In 1969–70, Kaukonen and Casady formed Hot Tuna, a spinoff group that allowed them to play as long as they liked. An early incarnation of Hot Tuna included Jefferson Airplane vocalist Marty Balin, Kaukonen's younger brother Peter on rhythm guitar, and Joey Covington on drums and vocals. This grouping (which came to include guitarist Paul Ziegler after the younger Kaukonen's departure) came to an end after an unsuccessful recording jaunt in Jamaica, the sessions of which have never been released. A concurrent semi-acoustic configuration (including Kaukonen, Casady on electric bass and harmonica player Will Scarlett) enabled the guitarist to show off his Piedmont-style acoustic blues fingerpicking skills. The group's self-titled first album was a September 1969 live recording of this ensemble. Amid the gradual dissolution of Jefferson Airplane from 1971 to 1973, Hot Tuna went electric in earnest, with fiddler Papa John Creach joining for the next two albums. Hot Tuna scored an FM radio hit with "Ja Da (Keep on Truckin')" from their third (and first studio) album, Burgers. At this time, Kaukonen's songwriting began to dominate, as further evidenced by the next album, The Phosphorescent Rat, which featured only one cover song.

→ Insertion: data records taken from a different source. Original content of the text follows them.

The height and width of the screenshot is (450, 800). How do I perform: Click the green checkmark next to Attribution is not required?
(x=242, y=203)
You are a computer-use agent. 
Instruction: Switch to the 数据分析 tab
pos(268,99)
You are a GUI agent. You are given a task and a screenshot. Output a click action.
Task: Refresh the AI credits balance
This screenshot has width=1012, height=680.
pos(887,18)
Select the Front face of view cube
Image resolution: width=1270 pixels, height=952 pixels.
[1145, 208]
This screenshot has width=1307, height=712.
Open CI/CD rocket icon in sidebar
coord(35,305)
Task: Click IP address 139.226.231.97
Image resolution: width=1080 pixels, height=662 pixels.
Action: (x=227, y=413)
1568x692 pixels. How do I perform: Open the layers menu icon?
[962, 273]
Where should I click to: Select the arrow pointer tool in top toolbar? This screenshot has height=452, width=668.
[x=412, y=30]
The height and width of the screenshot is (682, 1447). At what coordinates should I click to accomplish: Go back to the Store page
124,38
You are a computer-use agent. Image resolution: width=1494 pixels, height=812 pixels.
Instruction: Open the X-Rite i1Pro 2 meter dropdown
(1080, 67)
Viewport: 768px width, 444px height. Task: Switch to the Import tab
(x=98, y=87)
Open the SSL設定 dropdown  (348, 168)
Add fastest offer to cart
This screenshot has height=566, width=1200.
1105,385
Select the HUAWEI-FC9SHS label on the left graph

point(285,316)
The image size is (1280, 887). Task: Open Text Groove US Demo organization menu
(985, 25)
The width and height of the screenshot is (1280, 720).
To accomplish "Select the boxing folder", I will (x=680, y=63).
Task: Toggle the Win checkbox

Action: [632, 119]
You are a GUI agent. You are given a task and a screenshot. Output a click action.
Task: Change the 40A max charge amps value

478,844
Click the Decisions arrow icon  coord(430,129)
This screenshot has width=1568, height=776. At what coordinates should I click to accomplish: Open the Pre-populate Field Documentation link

Beginning with their fifth album, America's Choice (1974), the addition of drummer Bob Steeler encouraged a rise in volume and a change of band personality—a rampaging, Cream-like rock with often quasimystical lyrics by Kaukonen. During this period, the trio was known for their very long live sets and instrumental jamming. Hot Tuna toured extensively throughout the 1970s across the United States and Europe. The band's first phase of activity concluded in 1978 following their breakup, marking the end of their initial period as a touring and recording group. Casady left to form the new wave band SVT, while Kaukonen played as a solo act at venues that had been booked for Hot Tuna's cancelled 1978 tour.

===Solo===
Kaukonen had begun his solo career several years prior to the breakup, when he recorded the 1974 album Quah. Produced by Jack Casady, Quah featured string overdubs on some tracks, as well as several tracks written and sung by Kaukonen's friend Tom Hobson. The opening track "Genesis" was featured in the films Margot at the Wedding (2007) and Transcendence (2014).

In 1979, Kaukonen released his second solo album, Jorma. Later that year, he began touring with a number of bass/drum combinations (first known as "Hidden Klitz", then as "White Gland", and finally as "Vital Parts"), which initially included Hot Tuna drummer Bob Steeler. During this time, he experimented with a new image, with short, dyed hair and extensive tattoos adorning his body, back, and arms. He recorded the album Barbeque King, which was released in 1980. Kaukonen's traditional fan base did not warm to this new "punk" image, and sales of the album were so disappointing that he was soon dropped from RCA Records.

He continued playing as a solo artist throughout the 1980s at venues such as The Chestnut Cabaret in Philadelphia, The Capitol Theater in Passaic, New Jersey, and in Port Chester, New York. As in his Hot Tuna days, he played very long sets, usually beginning with an hour-long acoustic set followed by a long intermission and then a two-hour electric set, sometimes accompanied by bass and drums.

In 1984, Kaukonen appeared on Robert Hunter's Amagamalin Street. This was the third album released by Relix Records, a label founded by Les Kippel that specialized in bands from the San Francisco Bay Area. Relix also released Splashdown, featuring a rare performance by Hot Tuna on WQIV, a now-defunct radio station in New York. Kippel was instrumental in reuniting Kaukonen and Casady in 1985 for a Hot Tuna theater tour. Relix Records remained Hot Tuna's record label until 2000, and also released Classic Hot Tuna Acoustic, Classic Hot Tuna Electric, Live at Sweetwater, and Live at Sweetwater Two.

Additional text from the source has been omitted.